* _Set exercise_
Please collect every line below that contains the word "Task".

___ Records provided ___

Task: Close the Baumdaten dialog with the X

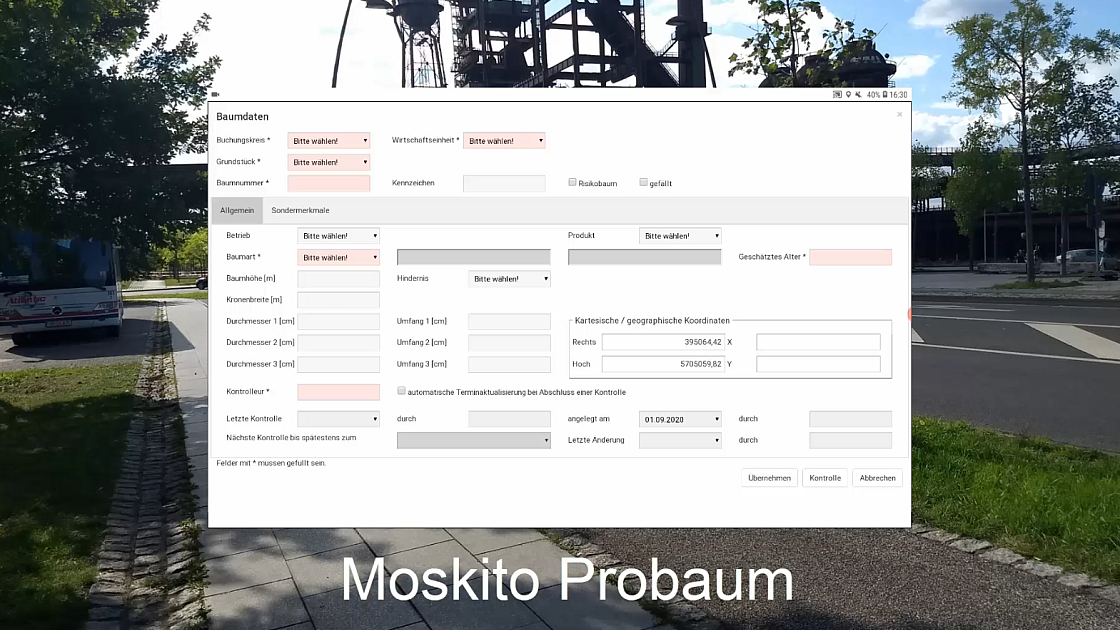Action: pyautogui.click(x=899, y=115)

___
___ Records provided ___

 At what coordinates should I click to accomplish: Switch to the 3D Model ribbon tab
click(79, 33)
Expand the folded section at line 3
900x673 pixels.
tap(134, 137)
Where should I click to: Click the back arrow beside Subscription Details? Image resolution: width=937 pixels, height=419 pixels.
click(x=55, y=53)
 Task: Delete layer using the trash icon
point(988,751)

___
___ Records provided ___

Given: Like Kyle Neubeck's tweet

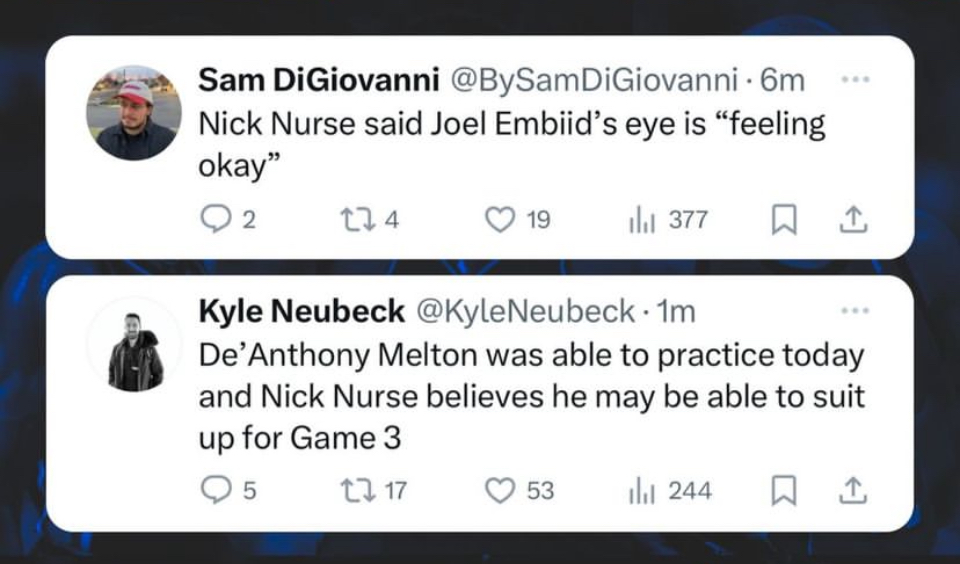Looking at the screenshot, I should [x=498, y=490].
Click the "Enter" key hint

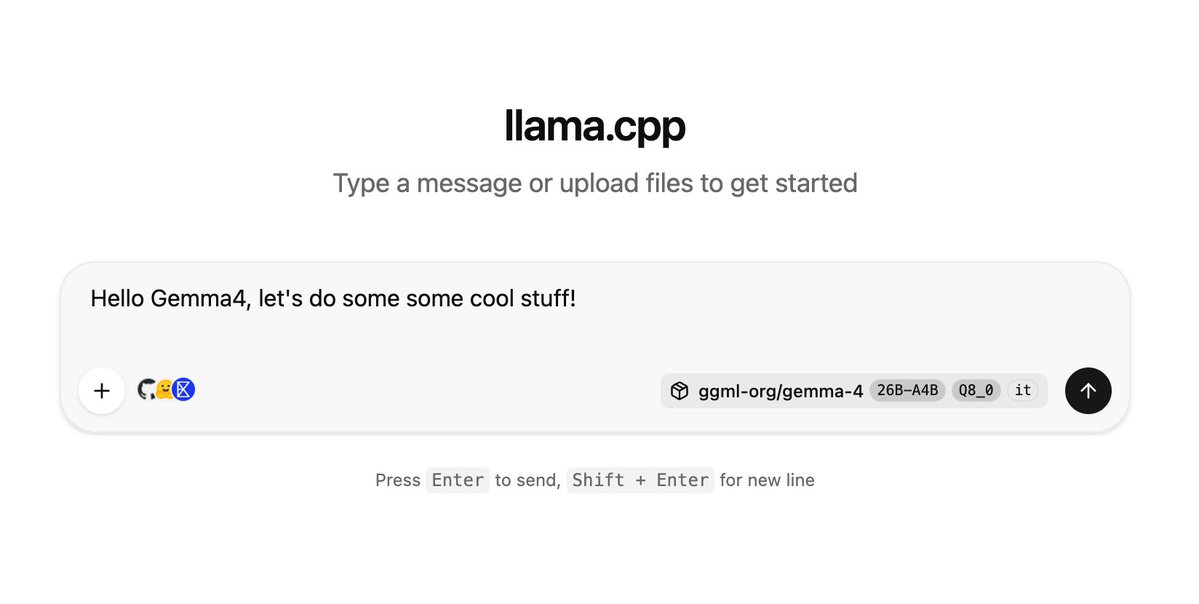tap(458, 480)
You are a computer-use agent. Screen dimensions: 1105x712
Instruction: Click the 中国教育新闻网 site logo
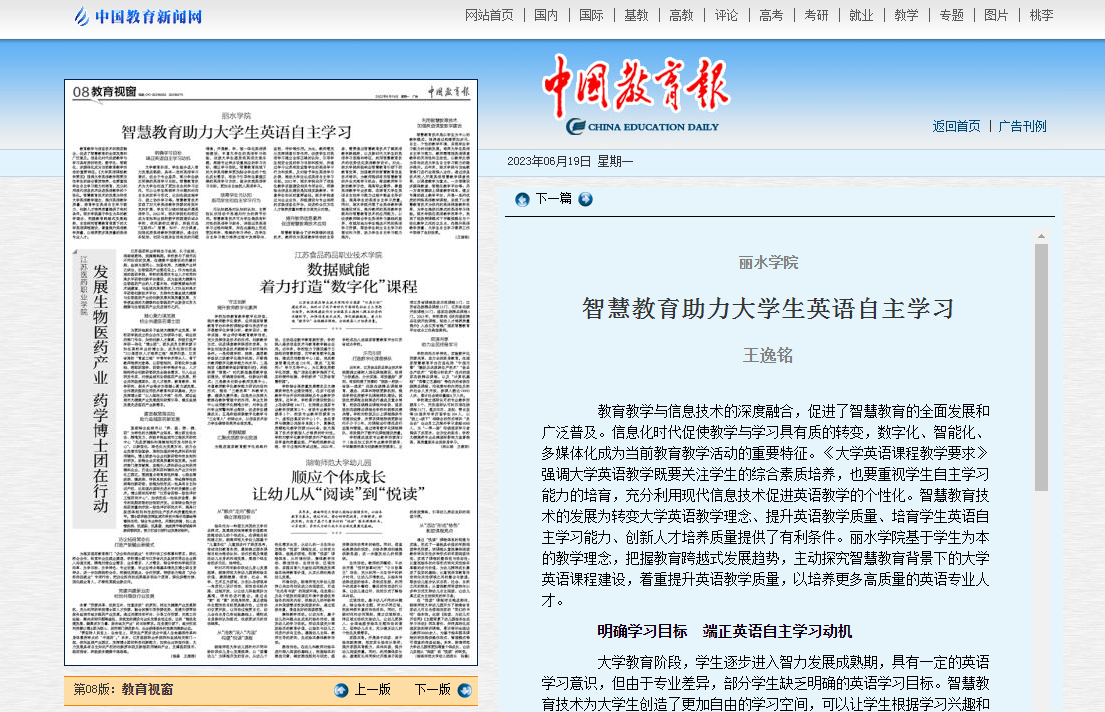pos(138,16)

___

* _Finished answer_
Task: Close the Baumdaten dialog with the X
 Task: Delete layer using the trash icon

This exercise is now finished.